人を外見だけで判断してはいけませんが、料理の見た目・盛り付けは立派な評価の対象となります。看板メニューのストーリーが伝わる盛り付けになっているのかが非常に重要です。料理の写真をメニュー表に乗せている店舗の場合は、想像することができますが、看板メニューに関しては実際に目の前に出てくるまでのドキドキ感も大切なので、あえて載せないこともおススメです。お客様に隣の席に運ばれてきた料理が看板メニューだということが伝わるようなものにしましょう。

ステップ5. 価格

5つ目は「価格」です。

看板メニューは、美味しいことも大切ですが、来店して頼みたくなるような価格帯でなくてはいけません。価格帯は、料理の平均単価よりも若干高めの設定がいいでしょう。お店の代表だからといってど真ん中の価格帯だと、ほかの商品に埋もれてしまいます。高すぎても毎回頼むことはできないですし、スタッフも自信を持っておススメできません。多少の高さは満足度でカバーできます。そのためにも、コンセプト、味、見た目、においてメニューの中で一番でなくてはいけません。

ステップ6. 演出

最後に6つ目の「演出」です。

まず、入口で看板メニューが何かを明確に演出します。写真入りで「ウリ」口上を書いたポスターやメニューで何を食べてほしいのかを明確にします。料理の完成写真は見せずに、素材の写真などで雰囲気を出すことは是非やるべきです。メニュー表でも、もちろん一番目につきやすいトップの位置に掲載し、ストーリーも記載してお客様にメニューの存在に気づいてもらいましょう。

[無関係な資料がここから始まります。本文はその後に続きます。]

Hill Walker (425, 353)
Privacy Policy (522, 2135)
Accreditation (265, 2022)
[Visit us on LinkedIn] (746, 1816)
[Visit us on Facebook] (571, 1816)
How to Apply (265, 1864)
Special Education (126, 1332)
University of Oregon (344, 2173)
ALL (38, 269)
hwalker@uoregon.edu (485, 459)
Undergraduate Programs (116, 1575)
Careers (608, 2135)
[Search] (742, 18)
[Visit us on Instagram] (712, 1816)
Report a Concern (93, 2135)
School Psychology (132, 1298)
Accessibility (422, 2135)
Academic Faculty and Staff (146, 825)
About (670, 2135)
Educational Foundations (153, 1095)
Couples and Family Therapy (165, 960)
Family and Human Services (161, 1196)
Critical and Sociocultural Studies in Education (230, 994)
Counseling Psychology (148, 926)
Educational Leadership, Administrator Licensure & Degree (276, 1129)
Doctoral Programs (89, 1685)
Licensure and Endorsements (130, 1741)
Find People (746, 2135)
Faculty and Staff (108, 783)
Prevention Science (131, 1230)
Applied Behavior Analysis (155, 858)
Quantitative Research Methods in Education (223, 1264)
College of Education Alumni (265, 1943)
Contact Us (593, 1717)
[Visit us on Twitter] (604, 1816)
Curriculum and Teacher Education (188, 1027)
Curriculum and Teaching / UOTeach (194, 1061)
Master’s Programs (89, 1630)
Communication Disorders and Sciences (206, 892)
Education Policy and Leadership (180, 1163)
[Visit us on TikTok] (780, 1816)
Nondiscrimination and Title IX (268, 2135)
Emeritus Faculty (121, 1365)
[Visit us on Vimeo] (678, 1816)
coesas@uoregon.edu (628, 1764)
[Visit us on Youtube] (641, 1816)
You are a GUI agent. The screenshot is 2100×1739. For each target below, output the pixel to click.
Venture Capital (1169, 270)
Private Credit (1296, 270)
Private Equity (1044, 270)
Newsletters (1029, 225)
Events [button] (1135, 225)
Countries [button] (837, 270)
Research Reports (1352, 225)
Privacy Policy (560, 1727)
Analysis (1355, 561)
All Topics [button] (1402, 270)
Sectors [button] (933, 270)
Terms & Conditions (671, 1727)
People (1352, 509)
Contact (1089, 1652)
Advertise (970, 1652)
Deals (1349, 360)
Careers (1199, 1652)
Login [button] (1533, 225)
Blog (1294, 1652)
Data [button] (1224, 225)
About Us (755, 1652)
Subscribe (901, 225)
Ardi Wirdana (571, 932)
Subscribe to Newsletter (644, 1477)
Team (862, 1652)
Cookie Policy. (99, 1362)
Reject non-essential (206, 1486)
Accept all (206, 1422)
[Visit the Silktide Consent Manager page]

そして、一番はスタッフによる演出です。スタッフが、なぜその商品が看板メニューで、どんなストーリーを元に考えられたのかをしっかりと理解し、その商品をオーダーしてもらうための道先案内人になることが重要です。グルメ情報誌や、インターネットによる広告も配信されると思いますが、料理の写真はもちろん看板メニューにしましょう。その広告を見て電話をかけてきたお客様に予約のオーダーとともに、看板メニューの紹介と当日は絶対に注文していただきたいという演出まで出来ると、お客様は当日期待感をもって来店されるはずです。

もちろん、その期待を裏切らない「おいしさ」があることが前提条件となりますが、本当の「看板メニュー」が出来る事で、お店に活気が湧き、お客様を呼び込みやすくします。6つのポイントを参考にチャレンジしてみてください。